To a remarkable degree, however, the achievement would go all but ignored -- obscured by the growing troubles of the city below, and by the rising tide of criticism that now began to engulf the project just as it neared completion.
Camilo Jose Vergara: There was some sense that there was something insane here that was -- that was being done, because there was no need for it. This was a city that was getting into more and more trouble, where the city finances were terrible, where crime was rising, where all of the problems that then came to a head in '75, where the almost bankruptcy of the city, were all there. And yet they were putting this building up! And you'd say, "What's going on?"
NARRATOR: From the very start, response in the press to Yamasaki's towers was savage.
One critic dismissed them as "a standing monument to architectural boredom," another as "the largest aluminum siding job in the history of the world."
Ada Louise Huxtable, 1971 The towers are pure technology, the lobbies are pure schmaltz and the impact on New York is pure speculation. The windows [are] so narrow that one of the miraculous benefits of the tall building, the panoramic view out, is destroyed. These are big buildings but they are not great architecture.
NARRATOR: Yamasaki himself, though privately devastated by the storm of criticism, stubbornly defended his design, arguing publicly that the restricted views kept office workers focused on their tasks.
Robert Stern: Of course people hated, you know, working in the Trade Center. The reason it was filled up was because the space was cheaper than a comparable space in lower buildings. They hated it because the elevator systems, nuisance to go up and down. It was like you planned whether you had to actually leave your office because it was so inconvenient. I think the Trade Center [was also] a terrible failure on an urban design level or a public space level. The plaza was dead. The plaza managed to be dead, not only in day-to-day use, or even for the occasional festival, but could never quite fill it. But even in the movies, when they made The Wiz or when they made the second version of King Kong, it still couldn't come to life. It just resisted vitality.
Paul Goldberger: The impact of the Trade Center on the Lower Manhattan environment was really rather devastating. The plaza in front of the World Trade Center was a concrete football field. It was not an appealing place at all. Most of the shopping and activity took place underground, which was at a further remove from the street life of New York. The buildings only succeeded as abstract objects. They did succeed ultimately pretty well as abstract objects, but it is not out of abstract geometric forms that you make a city. You make a city out of street life. And the World Trade Center pushed away the street life of Lower Manhattan in favor of something very different.

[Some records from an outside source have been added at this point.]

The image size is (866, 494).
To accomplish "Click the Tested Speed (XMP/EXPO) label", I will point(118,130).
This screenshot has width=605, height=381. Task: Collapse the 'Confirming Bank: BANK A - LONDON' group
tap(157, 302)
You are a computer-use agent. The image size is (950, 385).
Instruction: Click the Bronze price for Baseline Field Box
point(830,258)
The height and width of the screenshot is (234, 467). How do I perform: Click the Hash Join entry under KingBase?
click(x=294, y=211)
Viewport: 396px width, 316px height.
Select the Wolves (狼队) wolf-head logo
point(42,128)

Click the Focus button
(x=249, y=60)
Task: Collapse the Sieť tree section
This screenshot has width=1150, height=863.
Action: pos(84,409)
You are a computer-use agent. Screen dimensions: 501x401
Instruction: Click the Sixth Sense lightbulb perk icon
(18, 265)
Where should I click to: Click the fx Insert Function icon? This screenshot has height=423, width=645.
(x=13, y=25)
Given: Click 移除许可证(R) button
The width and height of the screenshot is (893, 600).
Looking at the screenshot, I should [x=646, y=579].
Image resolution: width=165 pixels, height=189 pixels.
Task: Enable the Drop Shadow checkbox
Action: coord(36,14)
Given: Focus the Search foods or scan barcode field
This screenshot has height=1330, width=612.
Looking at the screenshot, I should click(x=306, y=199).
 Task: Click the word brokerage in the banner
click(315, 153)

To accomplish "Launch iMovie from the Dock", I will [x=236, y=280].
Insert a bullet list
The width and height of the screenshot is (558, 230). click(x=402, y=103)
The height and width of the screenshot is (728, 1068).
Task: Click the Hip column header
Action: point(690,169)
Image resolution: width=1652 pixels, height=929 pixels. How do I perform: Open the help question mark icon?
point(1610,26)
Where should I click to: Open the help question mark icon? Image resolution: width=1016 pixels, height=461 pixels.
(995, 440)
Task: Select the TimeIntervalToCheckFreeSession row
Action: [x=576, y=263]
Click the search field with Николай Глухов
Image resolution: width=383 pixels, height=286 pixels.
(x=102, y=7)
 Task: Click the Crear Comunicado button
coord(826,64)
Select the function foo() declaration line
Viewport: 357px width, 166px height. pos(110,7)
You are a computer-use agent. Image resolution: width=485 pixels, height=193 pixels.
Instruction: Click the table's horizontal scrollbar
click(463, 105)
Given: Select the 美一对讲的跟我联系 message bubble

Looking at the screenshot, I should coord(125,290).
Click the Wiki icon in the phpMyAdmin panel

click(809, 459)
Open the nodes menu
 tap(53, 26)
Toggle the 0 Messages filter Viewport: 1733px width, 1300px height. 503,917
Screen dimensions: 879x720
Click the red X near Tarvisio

NARRATOR: For the Port Authority, meanwhile, far more immediate problems loomed.
Almost immediately, the basic premise upon which the towers had been built -- the desirability of concentrating trade-related businesses under a single roof -- was shown to have little basis in reality. Despite vigorous efforts to promote the complex, few tenants signed up.
Paul Goldberger: At the beginning, because there was not nearly enough business to fill it, it was bailed out by its builders. Governor Nelson Rockefeller committed to putting offices of the State of New York into one tower, and the Port Authority moved all of its own offices into the other. So in fact, it was mostly a big civic boondoggle, in effect, and had only a minimal amount of tenants who were actually part of the original concept.
NARRATOR: By the early 1970s, the World Trade Center, whose final price tag had soared past a billion dollars, was losing ten to fifteen million dollars a year, with no end in sight.
And there was even worse news for the downtown real estate market.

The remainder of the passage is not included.